The introduction effectively sets the stage for the analysis, clearly stating the poet's presentation of the speaker's feelings. To improve, consider providing a more specific thesis statement that outlines the main points you will discuss, which will help guide the reader through your argument.
The second paragraph presents a strong analysis of the grandmother's disembodiment and vulnerability. However, it could benefit from more precise textual references to support your claims. For example, instead of just mentioning the 'walking frame' and 'hearing aid', explain how these images specifically contribute to the theme of infantilization and the speaker's feelings.
In the third paragraph, the discussion of disconnection is insightful. To enhance this section, consider exploring the emotional implications of the speaker's feelings in more depth. How does this disconnection affect their relationship overall? Additionally, clarify the significance of the structural choice to end with the line about the grandmother.

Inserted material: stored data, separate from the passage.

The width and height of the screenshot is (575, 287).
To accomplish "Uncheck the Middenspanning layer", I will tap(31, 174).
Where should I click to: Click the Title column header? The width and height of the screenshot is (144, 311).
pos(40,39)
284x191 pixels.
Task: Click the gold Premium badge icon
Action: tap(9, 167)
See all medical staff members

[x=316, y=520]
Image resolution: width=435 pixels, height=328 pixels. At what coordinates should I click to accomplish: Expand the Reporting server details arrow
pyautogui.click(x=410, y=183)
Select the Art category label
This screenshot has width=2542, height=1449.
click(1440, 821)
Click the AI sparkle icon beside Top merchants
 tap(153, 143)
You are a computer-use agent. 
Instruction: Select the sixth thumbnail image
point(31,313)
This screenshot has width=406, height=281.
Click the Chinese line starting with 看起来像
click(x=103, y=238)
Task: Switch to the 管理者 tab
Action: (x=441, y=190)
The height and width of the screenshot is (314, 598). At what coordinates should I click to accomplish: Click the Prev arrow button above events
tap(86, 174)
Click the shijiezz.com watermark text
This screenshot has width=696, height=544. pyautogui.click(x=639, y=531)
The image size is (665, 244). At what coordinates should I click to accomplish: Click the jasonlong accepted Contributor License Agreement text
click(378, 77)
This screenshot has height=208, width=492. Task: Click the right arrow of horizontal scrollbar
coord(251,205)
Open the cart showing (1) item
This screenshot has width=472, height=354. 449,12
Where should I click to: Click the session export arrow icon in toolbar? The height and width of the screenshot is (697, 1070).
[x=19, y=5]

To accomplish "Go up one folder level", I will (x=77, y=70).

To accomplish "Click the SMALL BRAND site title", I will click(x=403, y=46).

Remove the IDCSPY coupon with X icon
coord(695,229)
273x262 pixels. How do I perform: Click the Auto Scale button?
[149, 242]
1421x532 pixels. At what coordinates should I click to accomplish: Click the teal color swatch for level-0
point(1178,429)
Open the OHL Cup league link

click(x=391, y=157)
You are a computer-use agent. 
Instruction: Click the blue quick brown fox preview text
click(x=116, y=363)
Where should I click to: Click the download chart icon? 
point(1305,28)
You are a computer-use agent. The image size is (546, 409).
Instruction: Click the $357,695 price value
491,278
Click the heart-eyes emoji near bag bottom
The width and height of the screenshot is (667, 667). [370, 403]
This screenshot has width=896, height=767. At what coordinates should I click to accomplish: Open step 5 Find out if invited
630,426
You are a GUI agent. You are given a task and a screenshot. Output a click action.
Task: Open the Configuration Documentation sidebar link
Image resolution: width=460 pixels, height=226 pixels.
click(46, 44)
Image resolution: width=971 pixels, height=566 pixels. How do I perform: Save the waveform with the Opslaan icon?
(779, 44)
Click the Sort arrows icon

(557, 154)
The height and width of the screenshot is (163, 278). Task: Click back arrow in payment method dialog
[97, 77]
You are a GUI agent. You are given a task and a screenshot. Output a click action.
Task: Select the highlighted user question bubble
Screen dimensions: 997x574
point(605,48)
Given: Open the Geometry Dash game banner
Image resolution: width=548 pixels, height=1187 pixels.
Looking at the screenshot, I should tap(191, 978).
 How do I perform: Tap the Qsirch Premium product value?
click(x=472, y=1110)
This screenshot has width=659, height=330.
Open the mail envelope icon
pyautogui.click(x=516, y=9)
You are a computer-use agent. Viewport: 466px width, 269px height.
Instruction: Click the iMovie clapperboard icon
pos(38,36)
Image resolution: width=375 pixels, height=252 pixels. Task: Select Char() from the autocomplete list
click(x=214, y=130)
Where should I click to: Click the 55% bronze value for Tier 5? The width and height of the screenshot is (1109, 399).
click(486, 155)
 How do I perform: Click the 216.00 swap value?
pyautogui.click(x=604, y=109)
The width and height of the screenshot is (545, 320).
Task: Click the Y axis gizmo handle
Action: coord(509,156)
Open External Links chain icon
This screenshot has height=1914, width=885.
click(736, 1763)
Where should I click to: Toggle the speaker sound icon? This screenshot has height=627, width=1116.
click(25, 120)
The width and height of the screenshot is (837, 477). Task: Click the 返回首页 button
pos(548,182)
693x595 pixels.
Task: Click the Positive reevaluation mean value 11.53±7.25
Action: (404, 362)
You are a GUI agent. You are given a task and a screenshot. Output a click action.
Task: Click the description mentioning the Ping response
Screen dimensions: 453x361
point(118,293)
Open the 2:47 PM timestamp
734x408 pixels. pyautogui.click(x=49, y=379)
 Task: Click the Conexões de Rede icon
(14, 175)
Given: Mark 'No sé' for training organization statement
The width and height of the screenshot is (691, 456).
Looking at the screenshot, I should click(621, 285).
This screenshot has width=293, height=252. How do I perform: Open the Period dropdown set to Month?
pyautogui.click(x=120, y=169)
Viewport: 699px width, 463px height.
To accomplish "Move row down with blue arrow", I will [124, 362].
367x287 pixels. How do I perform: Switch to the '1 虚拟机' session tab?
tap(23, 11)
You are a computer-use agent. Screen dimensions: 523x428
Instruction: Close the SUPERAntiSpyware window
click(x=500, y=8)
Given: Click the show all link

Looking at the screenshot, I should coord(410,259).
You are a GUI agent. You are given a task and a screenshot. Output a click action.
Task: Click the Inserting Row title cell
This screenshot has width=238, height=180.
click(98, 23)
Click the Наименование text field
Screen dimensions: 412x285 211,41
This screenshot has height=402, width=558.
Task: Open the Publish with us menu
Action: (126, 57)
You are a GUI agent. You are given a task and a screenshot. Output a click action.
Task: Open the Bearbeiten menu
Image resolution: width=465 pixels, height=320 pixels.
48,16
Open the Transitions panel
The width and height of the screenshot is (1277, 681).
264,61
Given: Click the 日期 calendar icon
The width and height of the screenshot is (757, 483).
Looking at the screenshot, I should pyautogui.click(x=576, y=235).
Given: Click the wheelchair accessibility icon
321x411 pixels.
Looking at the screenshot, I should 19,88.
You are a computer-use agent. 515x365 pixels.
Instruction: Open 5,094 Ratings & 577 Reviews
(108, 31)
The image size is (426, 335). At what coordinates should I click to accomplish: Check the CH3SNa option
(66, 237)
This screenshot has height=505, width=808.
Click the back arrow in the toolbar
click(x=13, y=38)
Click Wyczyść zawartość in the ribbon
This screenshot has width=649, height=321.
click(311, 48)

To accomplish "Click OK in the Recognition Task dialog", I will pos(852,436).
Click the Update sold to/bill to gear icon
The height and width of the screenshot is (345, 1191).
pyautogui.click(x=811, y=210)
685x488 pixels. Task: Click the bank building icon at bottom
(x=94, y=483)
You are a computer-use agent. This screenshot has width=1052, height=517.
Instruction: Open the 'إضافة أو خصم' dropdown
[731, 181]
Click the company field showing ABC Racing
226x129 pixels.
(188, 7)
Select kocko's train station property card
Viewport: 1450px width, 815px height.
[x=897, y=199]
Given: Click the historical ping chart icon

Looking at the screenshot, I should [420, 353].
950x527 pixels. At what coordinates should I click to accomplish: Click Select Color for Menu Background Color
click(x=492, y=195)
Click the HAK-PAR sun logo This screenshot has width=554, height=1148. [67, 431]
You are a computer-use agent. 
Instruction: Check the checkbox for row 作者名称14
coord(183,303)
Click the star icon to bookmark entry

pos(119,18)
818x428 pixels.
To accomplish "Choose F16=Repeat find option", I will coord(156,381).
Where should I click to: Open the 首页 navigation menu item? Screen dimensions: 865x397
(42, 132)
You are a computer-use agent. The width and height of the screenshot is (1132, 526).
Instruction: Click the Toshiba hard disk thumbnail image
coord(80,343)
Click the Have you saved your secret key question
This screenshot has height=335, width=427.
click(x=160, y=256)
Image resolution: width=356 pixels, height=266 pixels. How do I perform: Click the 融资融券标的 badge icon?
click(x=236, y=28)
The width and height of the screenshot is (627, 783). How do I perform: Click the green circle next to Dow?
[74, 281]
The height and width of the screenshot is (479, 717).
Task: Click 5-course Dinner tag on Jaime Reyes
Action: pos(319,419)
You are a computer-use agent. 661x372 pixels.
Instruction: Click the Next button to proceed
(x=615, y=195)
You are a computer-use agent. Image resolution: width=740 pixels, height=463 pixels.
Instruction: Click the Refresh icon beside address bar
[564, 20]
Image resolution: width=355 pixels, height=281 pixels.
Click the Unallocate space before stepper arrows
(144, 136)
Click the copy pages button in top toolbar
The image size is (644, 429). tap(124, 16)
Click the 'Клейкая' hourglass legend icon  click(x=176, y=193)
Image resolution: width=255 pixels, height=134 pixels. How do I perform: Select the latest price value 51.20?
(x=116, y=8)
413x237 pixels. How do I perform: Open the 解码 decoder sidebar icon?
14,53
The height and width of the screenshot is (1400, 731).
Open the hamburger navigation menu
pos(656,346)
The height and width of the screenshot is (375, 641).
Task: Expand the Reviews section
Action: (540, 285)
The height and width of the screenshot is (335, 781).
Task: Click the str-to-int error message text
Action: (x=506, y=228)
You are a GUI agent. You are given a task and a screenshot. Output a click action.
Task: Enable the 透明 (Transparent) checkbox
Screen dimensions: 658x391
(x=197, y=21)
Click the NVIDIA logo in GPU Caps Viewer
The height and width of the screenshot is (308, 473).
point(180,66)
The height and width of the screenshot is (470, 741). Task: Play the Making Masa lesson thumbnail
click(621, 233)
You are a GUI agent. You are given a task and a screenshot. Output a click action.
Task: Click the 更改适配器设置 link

The fourth paragraph effectively discusses the infantilization of the grandmother. To improve, you could elaborate on the emotional impact of this role reversal on the speaker. How does this shift affect her identity and feelings towards her grandmother? More detailed analysis of the simile would strengthen your argument.
The conclusion summarizes the main points well but could be more impactful. Instead of just restating the findings, consider reflecting on the broader implications of the speaker's feelings towards her grandmother. What does this say about the nature of aging and family relationships?
For AO1, to reach a higher level, focus on maintaining a critical style and developing a more informed personal response. This can be achieved by integrating more textual references and quotations to support your interpretations. For AO2, enhance your analysis of the writer's methods by using more subject terminology and exploring the effects of these methods in greater detail. For example, discuss how the use of simile and imagery not only conveys meaning but also evokes specific emotions in the reader.
The essay demonstrates a clear understanding of the poem and presents a thoughtful analysis of the speaker's feelings towards her grandmother. The use of textual references and the exploration of themes such as disconnection and infantilization are strengths that align well with the mark scheme.
To achieve a higher mark, the essay should include more detailed textual analysis and a wider range of references. Additionally, deeper exploration of the emotional implications of the speaker's feelings and the effects of the poet's methods would enhance the overall quality of the response.
Overall, the essay presents a thoughtful and structured analysis of the speaker's feelings towards her grandmother in 'Jessie Emily Schofield'. While it demonstrates clear understanding and relevant references, it would benefit from more detailed exploration of the poet's methods and the emotional depth of the speaker's experiences. Strengthening these areas could elevate the response to a higher mark band.